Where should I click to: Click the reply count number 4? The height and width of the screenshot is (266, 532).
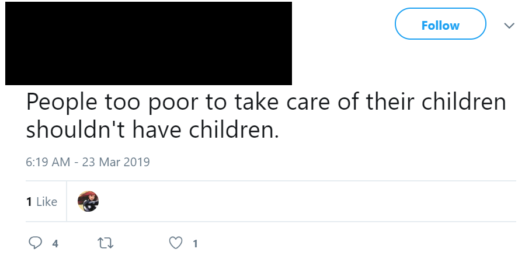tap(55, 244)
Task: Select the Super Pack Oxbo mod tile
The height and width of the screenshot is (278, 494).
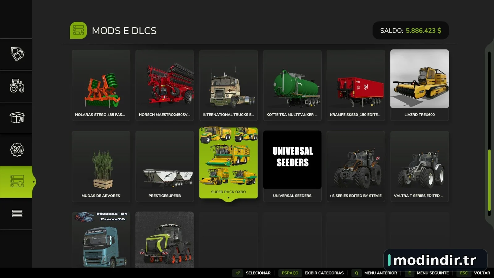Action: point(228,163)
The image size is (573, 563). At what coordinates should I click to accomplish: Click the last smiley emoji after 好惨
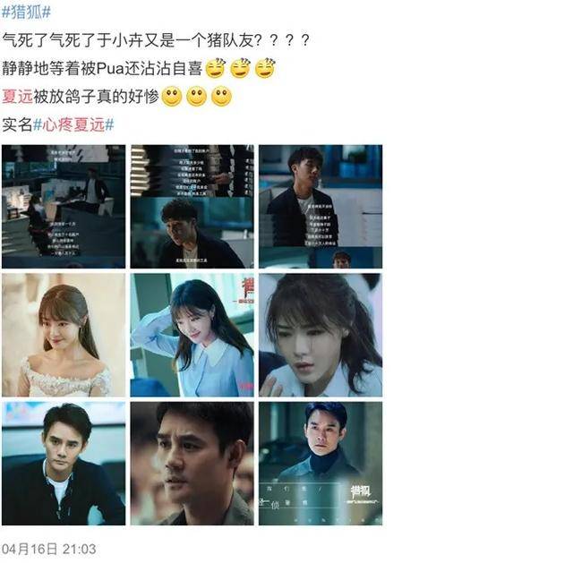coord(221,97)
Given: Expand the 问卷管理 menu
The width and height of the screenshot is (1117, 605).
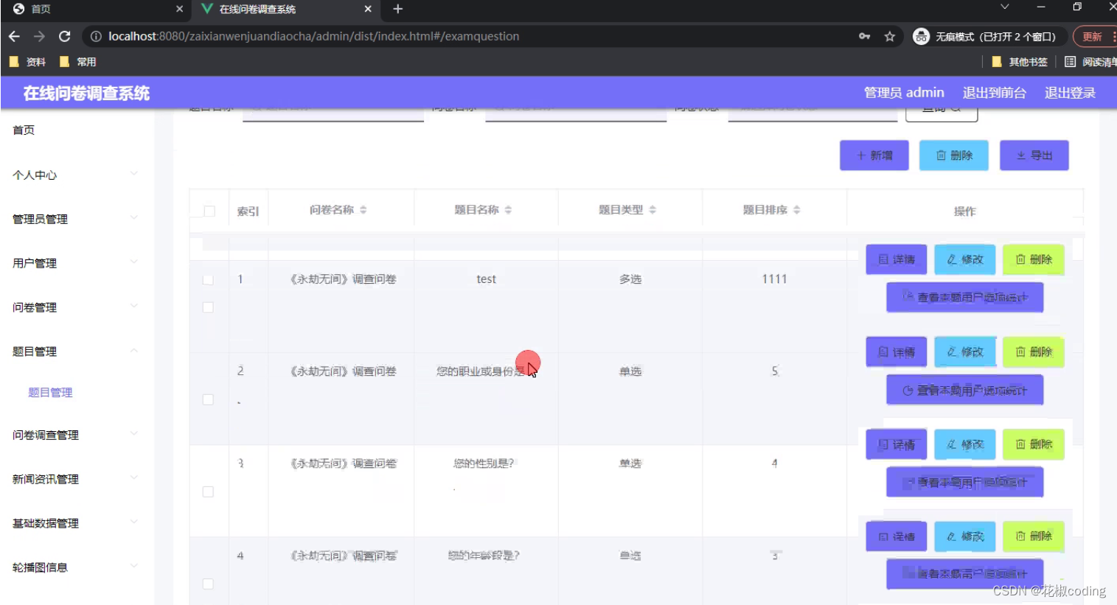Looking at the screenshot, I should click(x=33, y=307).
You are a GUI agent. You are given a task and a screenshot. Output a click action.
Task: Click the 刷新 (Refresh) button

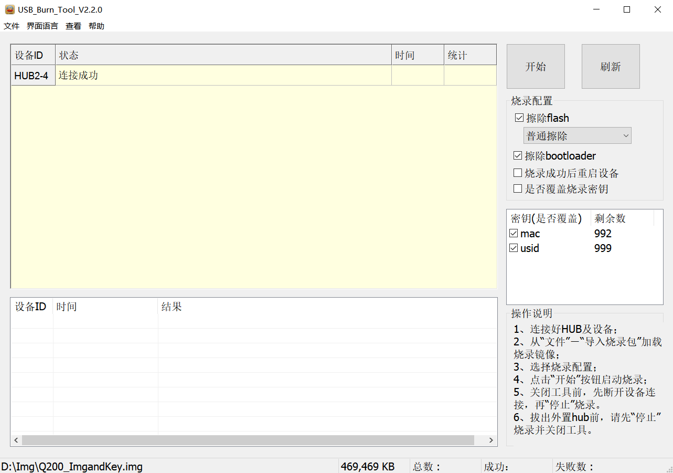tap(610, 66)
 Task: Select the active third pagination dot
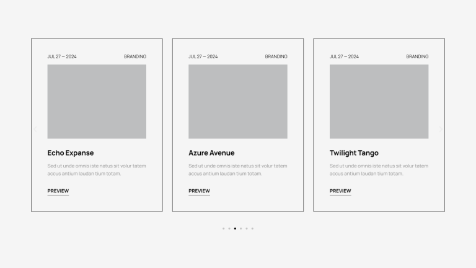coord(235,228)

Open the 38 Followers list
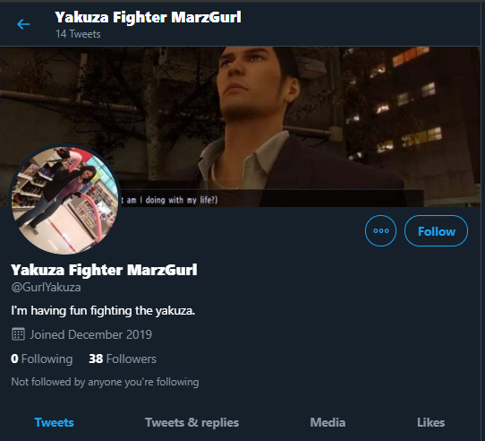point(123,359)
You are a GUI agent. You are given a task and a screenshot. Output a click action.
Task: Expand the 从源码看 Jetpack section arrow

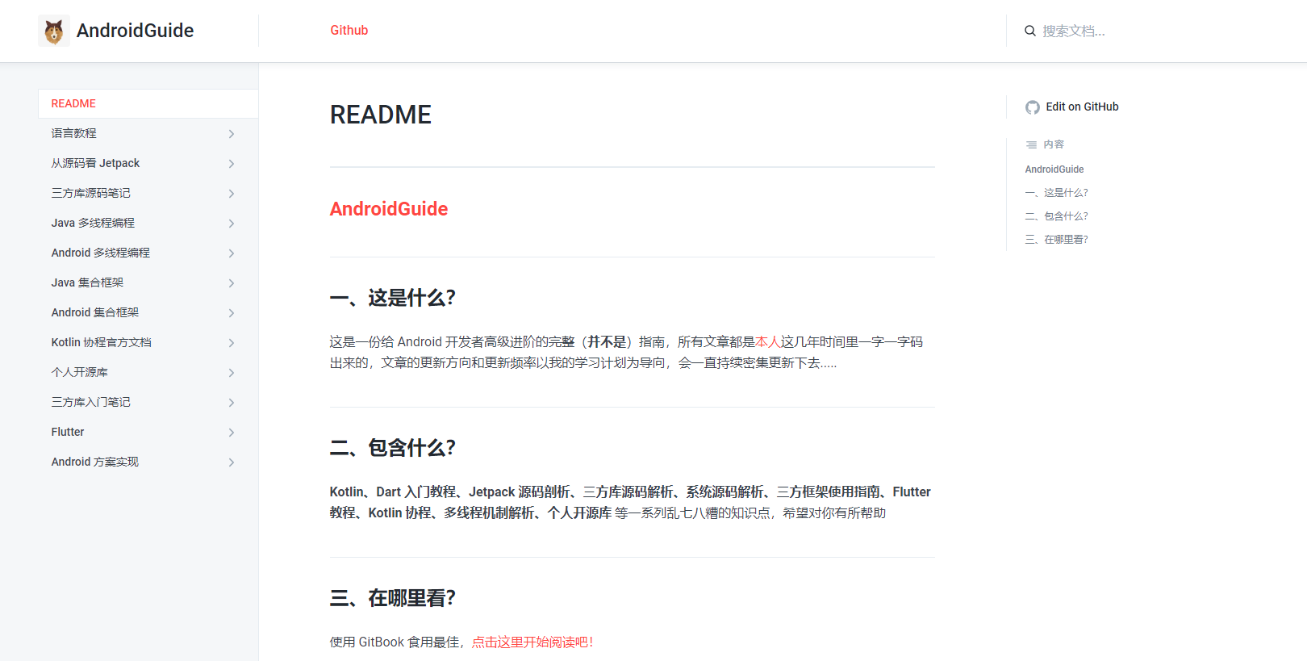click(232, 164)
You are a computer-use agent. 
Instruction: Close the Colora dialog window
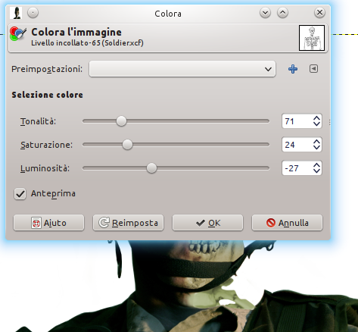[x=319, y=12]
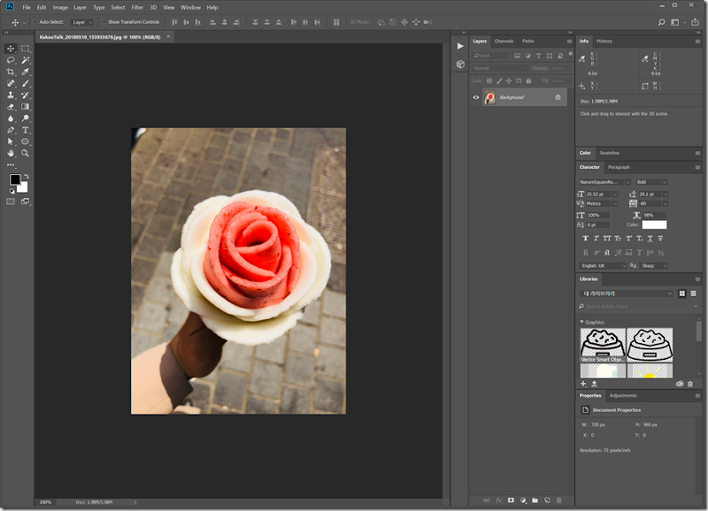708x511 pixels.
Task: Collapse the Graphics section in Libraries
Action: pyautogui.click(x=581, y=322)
____
## [Your goal]
Repeat the records above word for word, keeping no pictures in the copy.

## [Final answer]
Where should I click to: Click the reply count number 4? The height and width of the screenshot is (266, 532).
tap(55, 244)
Task: Select the Super Pack Oxbo mod tile
The height and width of the screenshot is (278, 494).
Action: point(228,163)
The image size is (573, 563). At what coordinates should I click to accomplish: Click the last smiley emoji after 好惨
coord(221,97)
Given: Expand the 问卷管理 menu
The width and height of the screenshot is (1117, 605).
Looking at the screenshot, I should click(x=33, y=307).
You are a GUI agent. You are given a task and a screenshot. Output a click action.
Task: Click the 刷新 (Refresh) button

tap(610, 66)
 Task: Select the active third pagination dot
coord(235,228)

Open the 38 Followers list
point(123,359)
You are a GUI agent. You are given a task and a screenshot. Output a click action.
Task: Expand the 从源码看 Jetpack section arrow

click(232, 164)
You are a computer-use agent. 
Instruction: Close the Colora dialog window
[x=319, y=12]
708x511 pixels.
Task: Collapse the Graphics section in Libraries
Action: pyautogui.click(x=581, y=322)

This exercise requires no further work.